EXERCISE BRIEF – Lines before the one containing "Task: Open the Info" are left out; return that line and every line after it exactly, through the end of the data below.

RECORD EXCERPTS below:

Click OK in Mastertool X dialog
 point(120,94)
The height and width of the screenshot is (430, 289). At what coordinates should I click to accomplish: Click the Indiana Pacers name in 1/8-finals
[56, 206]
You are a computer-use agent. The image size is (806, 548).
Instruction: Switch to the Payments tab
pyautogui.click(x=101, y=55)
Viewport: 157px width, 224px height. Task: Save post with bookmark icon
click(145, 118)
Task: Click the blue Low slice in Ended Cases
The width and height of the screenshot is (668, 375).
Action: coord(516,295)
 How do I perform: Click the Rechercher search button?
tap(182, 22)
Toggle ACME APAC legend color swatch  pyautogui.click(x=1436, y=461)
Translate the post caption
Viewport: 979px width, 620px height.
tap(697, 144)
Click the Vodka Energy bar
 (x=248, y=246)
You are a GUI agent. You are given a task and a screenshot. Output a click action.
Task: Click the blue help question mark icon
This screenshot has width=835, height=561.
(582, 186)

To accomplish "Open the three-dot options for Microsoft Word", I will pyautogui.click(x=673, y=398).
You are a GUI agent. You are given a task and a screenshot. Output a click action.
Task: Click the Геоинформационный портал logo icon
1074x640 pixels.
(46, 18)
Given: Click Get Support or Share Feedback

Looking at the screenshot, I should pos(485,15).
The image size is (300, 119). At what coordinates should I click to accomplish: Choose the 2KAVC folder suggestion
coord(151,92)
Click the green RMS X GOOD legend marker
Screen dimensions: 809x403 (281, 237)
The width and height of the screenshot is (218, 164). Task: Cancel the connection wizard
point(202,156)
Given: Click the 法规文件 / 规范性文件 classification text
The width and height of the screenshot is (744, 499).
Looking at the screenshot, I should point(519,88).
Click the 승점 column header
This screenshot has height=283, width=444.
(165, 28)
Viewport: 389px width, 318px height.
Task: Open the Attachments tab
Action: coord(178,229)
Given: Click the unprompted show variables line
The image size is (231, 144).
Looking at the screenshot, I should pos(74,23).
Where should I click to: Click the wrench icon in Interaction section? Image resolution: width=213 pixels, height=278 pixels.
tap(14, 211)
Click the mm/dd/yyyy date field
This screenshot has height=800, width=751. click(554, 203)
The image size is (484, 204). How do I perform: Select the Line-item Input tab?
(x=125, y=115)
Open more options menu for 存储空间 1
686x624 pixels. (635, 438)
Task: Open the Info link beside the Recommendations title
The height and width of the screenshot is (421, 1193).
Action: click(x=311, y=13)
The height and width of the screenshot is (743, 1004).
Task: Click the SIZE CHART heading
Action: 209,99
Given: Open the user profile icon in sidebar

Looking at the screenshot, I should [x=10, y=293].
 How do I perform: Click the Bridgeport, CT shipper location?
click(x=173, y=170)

End of RECORD EXCERPTS.

SOLVED EXERCISE –
Task: Open the Info link beside the Recommendations title
The height and width of the screenshot is (421, 1193).
Action: click(x=311, y=13)
The height and width of the screenshot is (743, 1004).
Task: Click the SIZE CHART heading
Action: 209,99
Given: Open the user profile icon in sidebar

Looking at the screenshot, I should [x=10, y=293].
 How do I perform: Click the Bridgeport, CT shipper location?
click(x=173, y=170)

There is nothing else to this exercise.